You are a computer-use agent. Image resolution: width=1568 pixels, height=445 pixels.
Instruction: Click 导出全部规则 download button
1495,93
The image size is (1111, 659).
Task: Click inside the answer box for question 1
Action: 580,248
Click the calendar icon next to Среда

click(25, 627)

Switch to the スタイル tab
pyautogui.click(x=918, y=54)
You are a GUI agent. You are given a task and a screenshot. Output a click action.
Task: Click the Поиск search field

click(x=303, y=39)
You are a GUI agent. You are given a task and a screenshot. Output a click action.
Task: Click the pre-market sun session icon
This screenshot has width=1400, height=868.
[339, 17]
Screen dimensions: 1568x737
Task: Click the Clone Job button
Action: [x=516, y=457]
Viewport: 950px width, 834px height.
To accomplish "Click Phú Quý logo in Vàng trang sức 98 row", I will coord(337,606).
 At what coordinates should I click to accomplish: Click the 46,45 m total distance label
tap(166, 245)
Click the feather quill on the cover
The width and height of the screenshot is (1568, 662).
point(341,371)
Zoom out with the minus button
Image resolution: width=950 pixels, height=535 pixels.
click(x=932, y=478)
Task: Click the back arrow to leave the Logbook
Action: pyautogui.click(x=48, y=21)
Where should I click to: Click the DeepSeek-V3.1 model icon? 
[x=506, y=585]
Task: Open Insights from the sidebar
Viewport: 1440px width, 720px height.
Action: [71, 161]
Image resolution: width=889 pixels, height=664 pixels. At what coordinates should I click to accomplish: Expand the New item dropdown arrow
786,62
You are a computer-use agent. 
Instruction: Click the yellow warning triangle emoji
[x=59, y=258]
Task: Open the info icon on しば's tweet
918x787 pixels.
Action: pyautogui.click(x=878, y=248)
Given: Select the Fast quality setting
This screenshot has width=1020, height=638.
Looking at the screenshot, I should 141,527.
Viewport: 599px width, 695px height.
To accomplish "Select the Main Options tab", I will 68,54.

**EXERCISE DIRECTIONS:** Repeat the listing in full, keeping every line exactly as it is.

**YOUR SOLUTION:**
You are a computer-use agent. Image resolution: width=1568 pixels, height=445 pixels.
Instruction: Click 导出全部规则 download button
1495,93
The image size is (1111, 659).
Task: Click inside the answer box for question 1
Action: 580,248
Click the calendar icon next to Среда

click(25, 627)

Switch to the スタイル tab
pyautogui.click(x=918, y=54)
You are a GUI agent. You are given a task and a screenshot. Output a click action.
Task: Click the Поиск search field

click(x=303, y=39)
You are a GUI agent. You are given a task and a screenshot. Output a click action.
Task: Click the pre-market sun session icon
This screenshot has width=1400, height=868.
[339, 17]
Screen dimensions: 1568x737
Task: Click the Clone Job button
Action: [x=516, y=457]
Viewport: 950px width, 834px height.
To accomplish "Click Phú Quý logo in Vàng trang sức 98 row", I will coord(337,606).
 At what coordinates should I click to accomplish: Click the 46,45 m total distance label
tap(166, 245)
Click the feather quill on the cover
The width and height of the screenshot is (1568, 662).
point(341,371)
Zoom out with the minus button
Image resolution: width=950 pixels, height=535 pixels.
click(x=932, y=478)
Task: Click the back arrow to leave the Logbook
Action: pyautogui.click(x=48, y=21)
Where should I click to: Click the DeepSeek-V3.1 model icon? 
[x=506, y=585]
Task: Open Insights from the sidebar
Viewport: 1440px width, 720px height.
Action: [71, 161]
Image resolution: width=889 pixels, height=664 pixels. At what coordinates should I click to accomplish: Expand the New item dropdown arrow
786,62
You are a computer-use agent. 
Instruction: Click the yellow warning triangle emoji
[x=59, y=258]
Task: Open the info icon on しば's tweet
918x787 pixels.
Action: pyautogui.click(x=878, y=248)
Given: Select the Fast quality setting
This screenshot has width=1020, height=638.
Looking at the screenshot, I should 141,527.
Viewport: 599px width, 695px height.
To accomplish "Select the Main Options tab", I will 68,54.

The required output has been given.